European Patent Application No. 0 675 128 describes the modification of water-based organosilane formulations with small amounts of organosilanes which are not water-soluble per se, such as, for example, methyltrimethoxysilane or vinyltrimethoxysilane. In fact, a molar ratio of the component, which is not water-soluble, to the water-soluble component of 1:2.5 is possible. With a higher proportion of silanes which are not water-soluble, highly viscous products which gel in the course of time are formed. The application properties of the formulations prepared essentially correspond to those of the above-mentioned aqueous organosilane formulations. Aqueous solutions which have relatively high contents of organosilanes, which are not water-soluble, for example methacryloxypropyltrimethoxysilane, and are stable for months are not accessible by this process. The preparation of purely aqueous solutions using silanes which have a highly hydrophobic action, such as, for example, isobutyl- or octyltrimethoxysilane, is also certainly not possible in this manner.

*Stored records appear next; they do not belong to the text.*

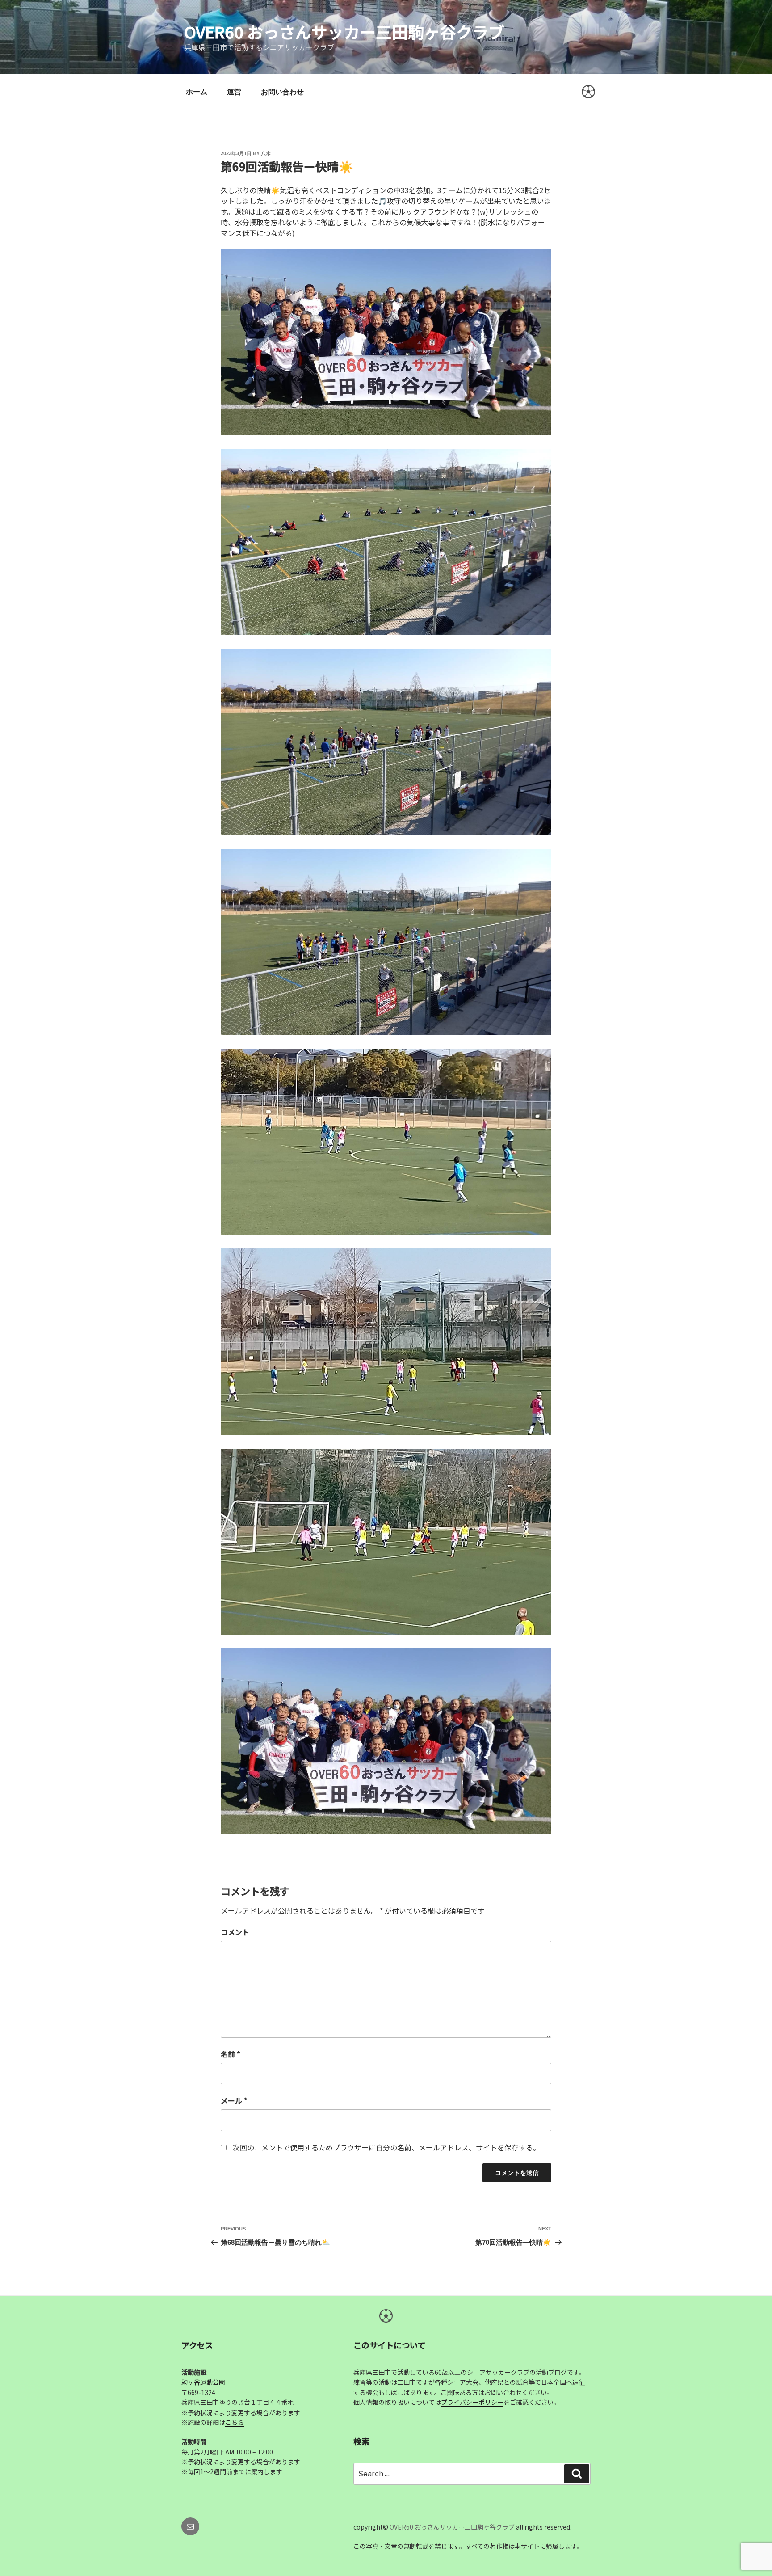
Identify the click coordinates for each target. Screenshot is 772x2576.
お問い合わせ (282, 92)
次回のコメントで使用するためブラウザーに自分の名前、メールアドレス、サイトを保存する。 (386, 2147)
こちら (234, 2422)
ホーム (196, 92)
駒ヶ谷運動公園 (203, 2382)
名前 (230, 2054)
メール (234, 2100)
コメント (235, 1932)
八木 (266, 153)
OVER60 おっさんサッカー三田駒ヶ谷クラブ (344, 31)
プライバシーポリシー (472, 2402)
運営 (234, 92)
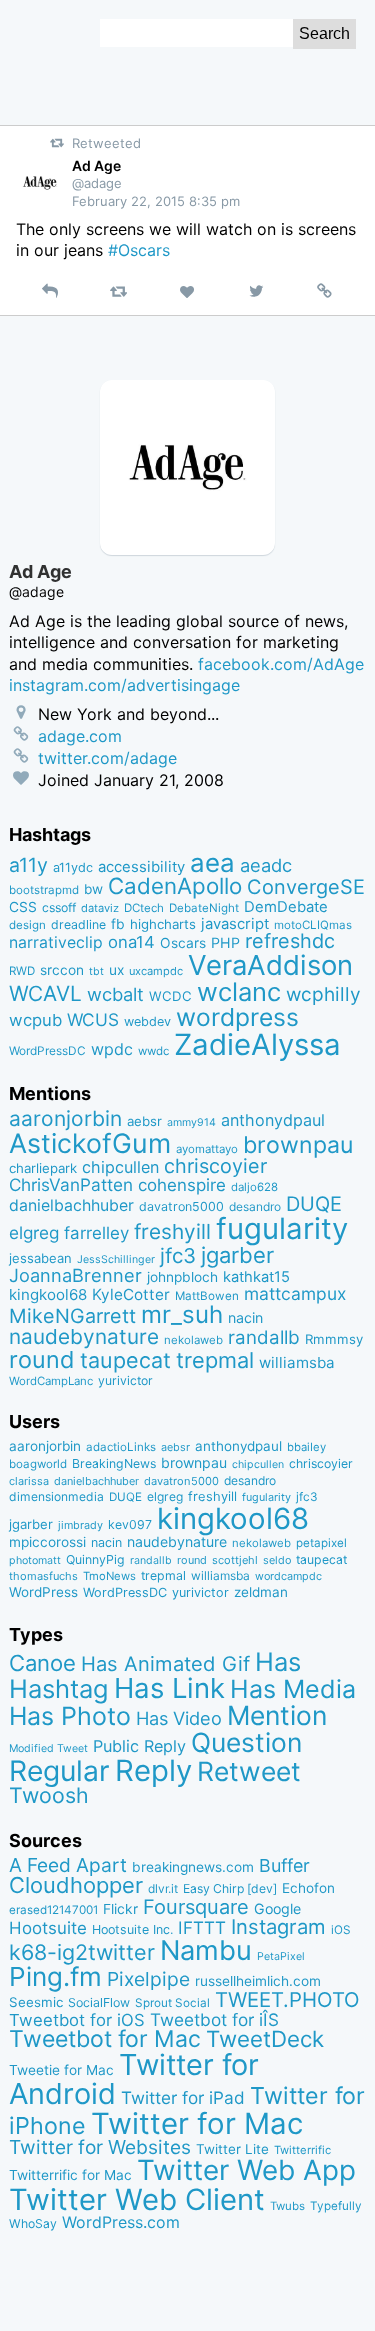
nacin (245, 1317)
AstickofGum (90, 1143)
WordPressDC (47, 1050)
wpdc (112, 1049)
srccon (62, 970)
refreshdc (290, 941)
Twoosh (49, 1795)
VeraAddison (270, 965)
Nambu (206, 1950)
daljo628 (254, 1187)
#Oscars (139, 250)
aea (212, 862)
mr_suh (182, 1314)
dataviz (100, 908)
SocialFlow (99, 2002)
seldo (277, 1560)
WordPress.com (121, 2222)
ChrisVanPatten (71, 1184)
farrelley (96, 1233)
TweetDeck (265, 2038)
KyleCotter (131, 1294)
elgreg (34, 1232)
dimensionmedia (56, 1496)
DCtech (144, 908)
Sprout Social (172, 2003)
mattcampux (295, 1293)
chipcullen (120, 1167)
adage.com (80, 736)
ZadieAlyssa (257, 1044)
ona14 (131, 942)
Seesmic (36, 2002)
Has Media (293, 1689)
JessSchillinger (116, 1259)
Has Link (169, 1688)
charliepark (43, 1168)
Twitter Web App (246, 2170)
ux (116, 970)
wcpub (35, 1020)
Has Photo (70, 1716)
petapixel (321, 1543)
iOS (341, 1930)
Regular (59, 1771)
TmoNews (109, 1576)
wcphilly (323, 994)
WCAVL (45, 993)
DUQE (314, 1204)
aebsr (144, 1121)
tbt (96, 971)
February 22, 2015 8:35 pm (156, 201)
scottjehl (235, 1560)
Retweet (249, 1771)
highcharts (163, 924)
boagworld (38, 1464)
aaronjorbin (65, 1118)
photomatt (35, 1560)
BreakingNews (114, 1463)
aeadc (266, 865)
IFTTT (202, 1927)
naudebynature (84, 1336)
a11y (28, 865)
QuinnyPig (95, 1559)
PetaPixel (281, 1956)
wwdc (153, 1051)
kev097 (130, 1524)
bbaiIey (306, 1447)
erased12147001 (53, 1910)
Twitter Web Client (137, 2199)
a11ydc (73, 867)
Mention (277, 1715)
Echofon (308, 1888)
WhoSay (33, 2223)
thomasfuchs (43, 1576)
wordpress (237, 1017)
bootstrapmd (44, 890)
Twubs (287, 2206)
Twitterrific (302, 2150)
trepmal (215, 1360)
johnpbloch (182, 1277)
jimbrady (80, 1525)
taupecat (125, 1360)
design (27, 925)
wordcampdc (288, 1576)
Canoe (42, 1663)
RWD (22, 971)
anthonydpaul (273, 1120)
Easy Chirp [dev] (230, 1888)
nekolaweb (193, 1340)
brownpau (298, 1145)
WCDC (170, 996)
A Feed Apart (68, 1865)
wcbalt (115, 994)
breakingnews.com (193, 1867)
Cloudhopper (76, 1885)
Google (277, 1908)
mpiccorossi (47, 1542)
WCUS (93, 1019)
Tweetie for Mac (61, 2070)
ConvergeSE (306, 887)
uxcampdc (156, 971)
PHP (225, 942)
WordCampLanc (51, 1381)
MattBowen (207, 1296)
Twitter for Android (134, 2079)
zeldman (261, 1592)
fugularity (282, 1228)
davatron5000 (181, 1206)
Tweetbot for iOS (77, 2020)
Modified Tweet (48, 1748)
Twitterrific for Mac (70, 2175)
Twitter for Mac (197, 2123)
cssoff (59, 907)
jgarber (237, 1255)
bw (93, 889)
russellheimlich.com (258, 1981)
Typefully (336, 2206)
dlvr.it (163, 1888)
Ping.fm (55, 1976)
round (42, 1359)
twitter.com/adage (107, 758)
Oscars (183, 943)
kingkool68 (48, 1294)
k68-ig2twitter (82, 1952)
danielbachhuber (71, 1205)
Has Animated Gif (165, 1663)
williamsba (297, 1362)
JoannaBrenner (75, 1275)
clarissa (29, 1481)
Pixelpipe (148, 1979)
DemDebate (286, 907)
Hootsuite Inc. (132, 1929)
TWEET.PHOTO (287, 1999)
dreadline (78, 924)
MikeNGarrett (72, 1316)
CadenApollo (175, 885)
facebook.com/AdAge (281, 664)
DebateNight (204, 908)
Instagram (278, 1926)
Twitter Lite (232, 2149)
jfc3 (178, 1255)
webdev (147, 1021)
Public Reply (139, 1746)
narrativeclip (56, 942)
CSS (23, 907)
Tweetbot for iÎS (214, 2019)
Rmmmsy (334, 1339)
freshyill (172, 1231)
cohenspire (182, 1185)
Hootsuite (48, 1928)
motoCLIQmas (313, 925)
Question (246, 1742)
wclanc (239, 991)
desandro (255, 1206)
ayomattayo (207, 1149)
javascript (235, 924)
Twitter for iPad (183, 2097)
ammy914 (191, 1122)
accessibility (141, 867)
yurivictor (125, 1380)
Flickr (120, 1909)
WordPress (43, 1592)
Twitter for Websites (100, 2147)
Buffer (284, 1865)
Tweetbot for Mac (105, 2039)
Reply (153, 1770)
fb (118, 924)
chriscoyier (215, 1166)
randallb (264, 1337)
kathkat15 (256, 1277)
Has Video (179, 1718)
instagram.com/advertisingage (124, 685)
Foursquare (196, 1907)
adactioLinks (121, 1447)
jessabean (40, 1258)
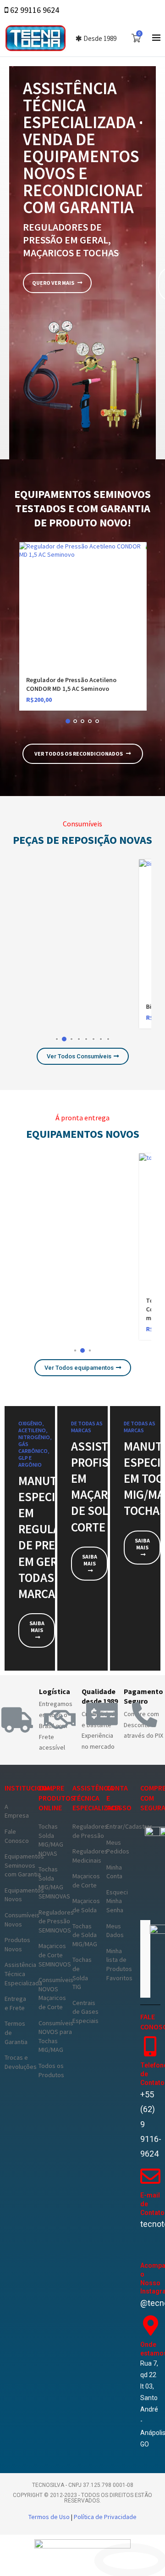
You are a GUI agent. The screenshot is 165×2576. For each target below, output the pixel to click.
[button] (30, 632)
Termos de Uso (49, 2517)
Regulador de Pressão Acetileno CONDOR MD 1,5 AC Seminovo (71, 684)
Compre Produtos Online (56, 1797)
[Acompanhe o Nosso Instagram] (150, 2247)
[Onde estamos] (150, 2326)
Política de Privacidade (105, 2517)
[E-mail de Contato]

European Laid-Open Application No. 0 716 127 and European Laid-Open Application No. 0 716 128 disclose the preparation of water-soluble, solvent-free organosilane formulations which are essentially free of hydrolysis alcohols and have high contents of silanes which are not water-soluble, inter alia, alkylsilanes, vinylsilanes and ureidosilanes. The water-solubility of the formulations is achieved by controlled cohydrolysis of aminosilanes with silanes which are not water-soluble, subsequent neutralization of the amino functional group with acids, and distillation of the hydrolysis alcohols. A need continues to exist for a solvent free, aqueous organosilane containing composition which is useful in a variety of coating and substrate treatment applications.